→ **Your task**
Could you find every line in the entries below that holds the word "arrow" and copy it?

---------- Records supplied

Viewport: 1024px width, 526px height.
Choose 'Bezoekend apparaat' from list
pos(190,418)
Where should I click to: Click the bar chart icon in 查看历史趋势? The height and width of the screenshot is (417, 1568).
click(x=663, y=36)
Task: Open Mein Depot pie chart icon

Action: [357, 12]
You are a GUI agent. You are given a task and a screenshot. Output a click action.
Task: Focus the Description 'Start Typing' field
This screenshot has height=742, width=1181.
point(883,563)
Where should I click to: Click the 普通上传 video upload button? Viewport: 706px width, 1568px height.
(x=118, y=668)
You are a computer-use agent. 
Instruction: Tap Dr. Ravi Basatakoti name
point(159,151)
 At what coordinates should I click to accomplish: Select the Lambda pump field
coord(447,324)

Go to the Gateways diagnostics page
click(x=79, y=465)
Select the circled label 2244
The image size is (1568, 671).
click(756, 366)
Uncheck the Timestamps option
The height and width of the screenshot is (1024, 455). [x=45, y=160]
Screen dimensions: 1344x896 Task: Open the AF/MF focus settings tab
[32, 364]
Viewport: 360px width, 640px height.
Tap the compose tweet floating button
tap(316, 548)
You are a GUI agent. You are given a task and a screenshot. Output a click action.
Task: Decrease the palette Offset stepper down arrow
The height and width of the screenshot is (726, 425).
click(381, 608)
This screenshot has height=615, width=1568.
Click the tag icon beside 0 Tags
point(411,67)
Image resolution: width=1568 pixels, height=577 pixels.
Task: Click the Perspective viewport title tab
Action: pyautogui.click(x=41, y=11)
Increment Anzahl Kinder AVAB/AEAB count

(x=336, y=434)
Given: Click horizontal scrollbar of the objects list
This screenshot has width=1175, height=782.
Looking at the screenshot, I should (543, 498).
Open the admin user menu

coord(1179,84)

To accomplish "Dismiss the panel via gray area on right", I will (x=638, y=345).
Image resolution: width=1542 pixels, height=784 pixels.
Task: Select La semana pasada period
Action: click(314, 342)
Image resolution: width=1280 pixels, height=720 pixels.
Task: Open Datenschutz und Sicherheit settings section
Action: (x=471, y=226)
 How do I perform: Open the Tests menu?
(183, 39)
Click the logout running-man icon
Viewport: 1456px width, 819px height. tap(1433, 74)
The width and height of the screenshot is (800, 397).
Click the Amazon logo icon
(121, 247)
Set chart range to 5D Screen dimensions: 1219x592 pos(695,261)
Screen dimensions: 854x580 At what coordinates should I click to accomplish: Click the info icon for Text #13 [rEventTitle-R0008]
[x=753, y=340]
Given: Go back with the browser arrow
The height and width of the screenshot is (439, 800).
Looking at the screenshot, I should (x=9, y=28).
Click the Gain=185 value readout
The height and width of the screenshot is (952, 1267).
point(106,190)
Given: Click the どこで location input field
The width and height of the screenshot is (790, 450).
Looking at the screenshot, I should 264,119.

--------------------

→ **Result**
Task: Decrease the palette Offset stepper down arrow
Given: Go back with the browser arrow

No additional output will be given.